EXCERPT PROVIDED:
··········
- Born: 1324
- Died: 1 October 1391
- Noble family: House of Dampierre
- Spouses: Jeanne of Hainault Catherine of Savoy-Vaud
- Father: John I, Marquis of Namur
- Mother: Marie of Artois

= William I of Namur =

Marquis of Namur

William I (1324 – 1 October 1391), also called the Rich, was Count of Namur from 1337 until his death.

== Life ==
He was the fifth son of John I, Marquis of Namur, and Marie of Artois.

Because his four elder brothers all died childless between 1333 and 1337, he still became Marquis of Namur. Because he was a minor when he became Marquis, his mother ruled as regent until he became of age.

William participated in the Hundred Years' War on the side of the English.
Despite this, Namur itself remained at peace, except for a revolt of the weavers in 1351.
··········
MATERIAL PROVIDED:
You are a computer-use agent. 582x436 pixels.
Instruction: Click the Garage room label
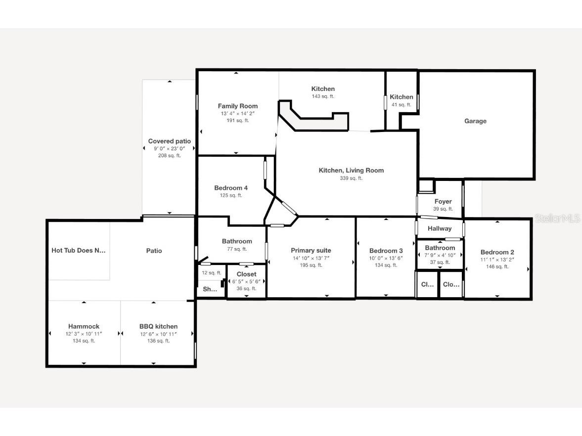475,121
··········
WRITTEN REQUEST 1:
From the biography of William I of Namur, write out the passage between "Because his four" and "weavers in 1351.", inclusive.
WRITTEN REQUEST 2:
List every distinct year that appears in the biography of William I of Namur.
WRITTEN REQUEST 3:
Write the next part of the biography of William I of Namur, picking up after its final sentence.

WRITTEN REPLY 1:
Because his four elder brothers all died childless between 1333 and 1337, he still became Marquis of Namur. Because he was a minor when he became Marquis, his mother ruled as regent until he became of age.

William participated in the Hundred Years' War on the side of the English.
Despite this, Namur itself remained at peace, except for a revolt of the weavers in 1351.

WRITTEN REPLY 2:
1324, 1391, 1337, 1333, 1351

WRITTEN REPLY 3:
He was defeated and taken prisoner in the Battle of Baesweiler in 1371.

Thanks to the fortune, first of his mother and then of his wife, William was able to buy several territories which enlarged the Marquisate. In 1362 he obtained from Charles IV, Holy Roman Emperor that Namur depended directly from the Holy Roman Empire and ceased to be a vassal of the County of Hainaut. He also developed the mining and forging industries, as well as commerce.

==Family==
He first married on 13 February 1348 with Jeanne of Hainault, daughter of John of Beaumont and Margaret of Soissons. Jeanne died 2 years later form the Black Death without children.

William remarried in March 1352 with Catherine of Savoy, daughter of Louis II of Vaud and Isabella of Châlon. They had:
- William II (1355–1418), Marquis of Namur
- John III (d. 1429), last Marquis of Namur
- Marie (d. 1412), married in 1370 Guy II de Blois-Châtillon and in 1405 Pierre de Brabant, Admiral of France.
William also had several illegitimate children.

==Sources==
- Cox, Eugene L. (1967). "The Green Count of Savoy: Amedeus VI and Transalpine Savoy in the Fourteenth-Century"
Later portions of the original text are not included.